And if the threadlocal thing isn’t feasible we could do something with concurrent_vector<T> types:

struct parallel_map {
  thread_local_nested_stack *stack;
  
  template <typename F, typename T>
  auto operator()(const F& f, const std::vector<T>& A) {
    std::vector<decltype(f(A[0]))> B;

    concurrent_vector<nested_stack*> stacks_tbb;

    parallel_for(blocked_range<size_t>(0, N), 
      [&](const blocked_range<size_t>& r) {
        nested_stack *stack = new nested_stack();
        use_nested_stack my_stack(*stack);

        for(size_t i=r.begin(); i!=r.end(); ++i) 
          B[i] = f(A[i]);
        }

       stacks_tbb.push_back(stack);
    );

    stacks = arena_allocate<nested_stack*>(stacks_tbb.size());
    N_stacks = stacks_tbb.size();
    for(size_t i = 0; i < stacks_tbb.size(); ++i)
      stacks[i] = stacks_tbb[i];
  }

  void chain() {
    parallel_for(blocked_range<size_t>(0, N_stacks, 1), 
      [&](const blocked_range<size_t>& r) {

        for(size_t i=r.begin(); i!=r.end(); ++i) 
          nested_stack *stack = stacks[i];
          use_nested_stack my_stack(*stack);
          grad();
        }, simple_partitioner());
  }
};

What’s weird there is that whatever choices we made during the forward pass about allocating calculations to different stacks we’re stuck with on the reverse pass.


To handle the race condition on the reverse pass, I wonder if we could do something like create a threadlocal copy of the input? So to be clear, if we have:

B[1] = g(A);
B[2] = h(A);

on the autodiff stack and we want to do the chains of both of those operations together, there is a race condition accumulating the adjoints of A.

So a threadlocal copy might look like:

const auto* tl_arg = to_thread_local(arg);

with the idea that if arg is anything related to doubles, it just gets passed through, but if it is anything with var s in it, it gets copied to a threadlocal version of the same variable. If we’re only running with one thread, it can just pass the var objects through as well.

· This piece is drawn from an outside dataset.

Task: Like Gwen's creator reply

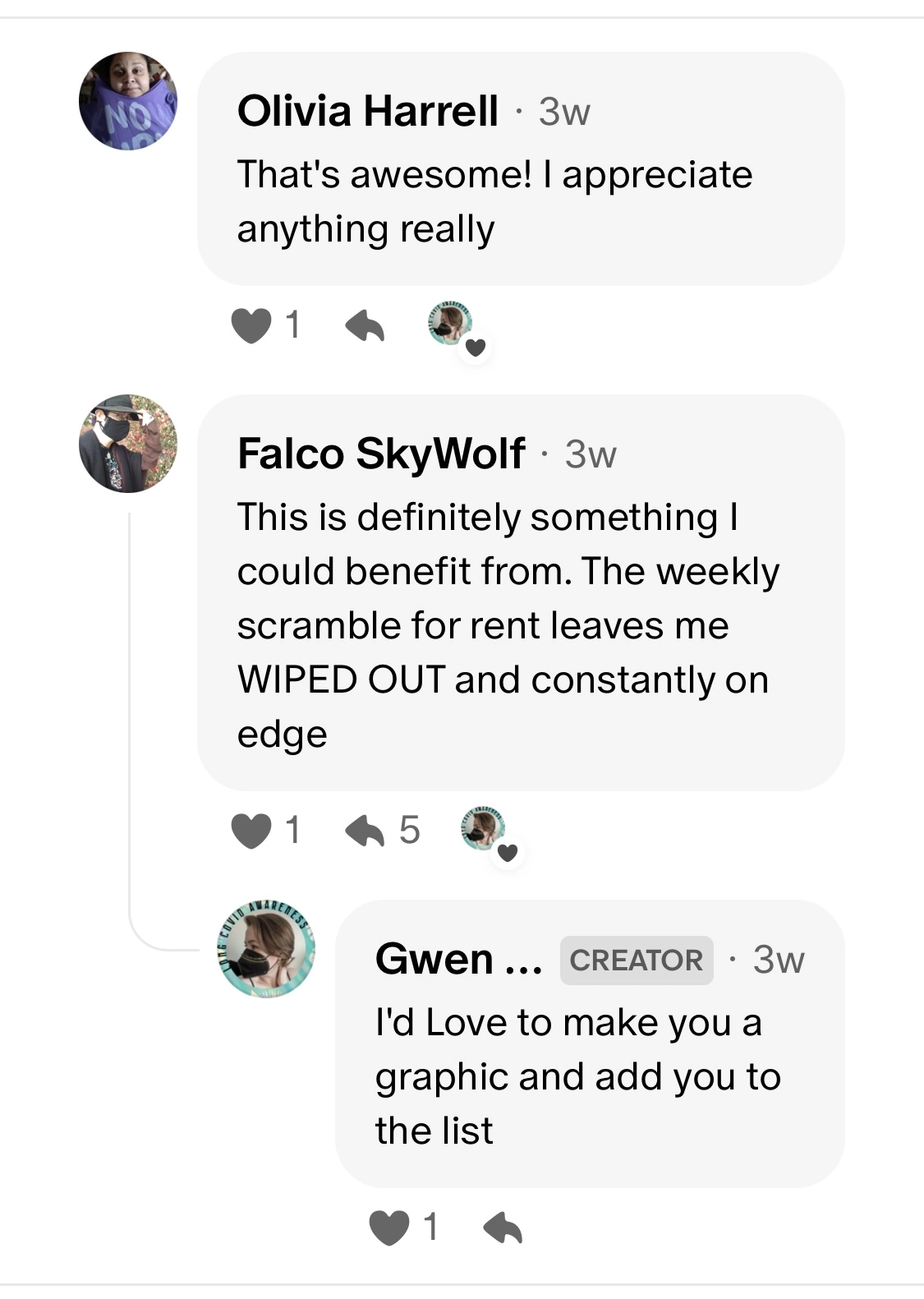Action: (389, 1228)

This is different than how we handled this type of thing before. What we did before with reduce_sum was on for every chunk of work we made a deep_copy of all shared input varis. So for every parallel work chunk, we accumulated adjoints back into a parallel work specific vari.

In this, we would accumulate everything on the reverse pass back into threadlocal versions of the inputs. So programmatically it would kinda look like everything was accessing the same inputs but they’d actually be different (and we’d still need to code up the propagation of the adjoints back from the threadlocal thing to the original thing).

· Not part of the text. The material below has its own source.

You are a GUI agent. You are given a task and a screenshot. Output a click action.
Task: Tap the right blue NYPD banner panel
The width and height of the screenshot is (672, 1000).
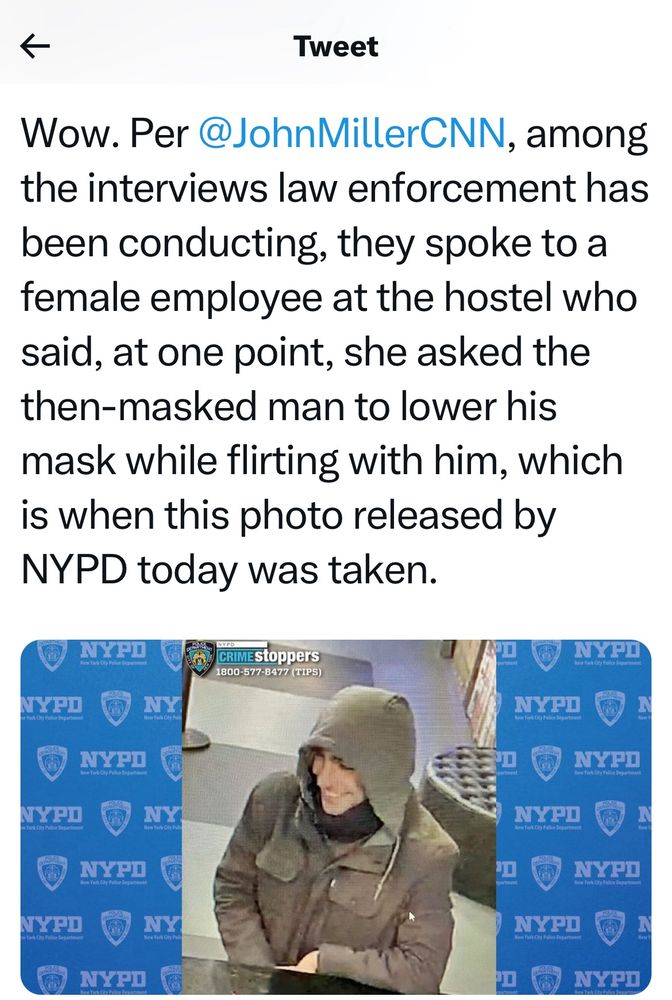[574, 816]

This seems a bit weird to me but these deep_copy s were expensive and we want to minimize how many of them we do.

I’m adding usual suspects @tadej and @rok_cesnovar. Also adding @jamesyang916, author of FastAD (look at the benchmarks here)

The thing I’m talking about here is similar to what @wds15 previously proposed. The reason we’re talking about it at all is @andrjohns started a design document https://github.com/stan-dev/design-docs/pull/28 where it would be advantageous to have parallelism in reverse mode (to avoid possibly expensive nested Jacobian calculations). If there are other ideas of doing parallelism aside from the nested stack, that is fine for discussion too.

1 Like

One question about the pseudocode: regarding the function f that gets passed into parallel_map's operator(), are we assuming that f does not depend on any vari's? Just as an example:

std::vector<var> A = ...;
var y = ...;
auto f = [&](const auto& a) { return y += a; };
auto B = parallel_map()(f, A); 

You would have a race condition on y since that’s shared on the main stack, right? Is this something to worry about for your use-case?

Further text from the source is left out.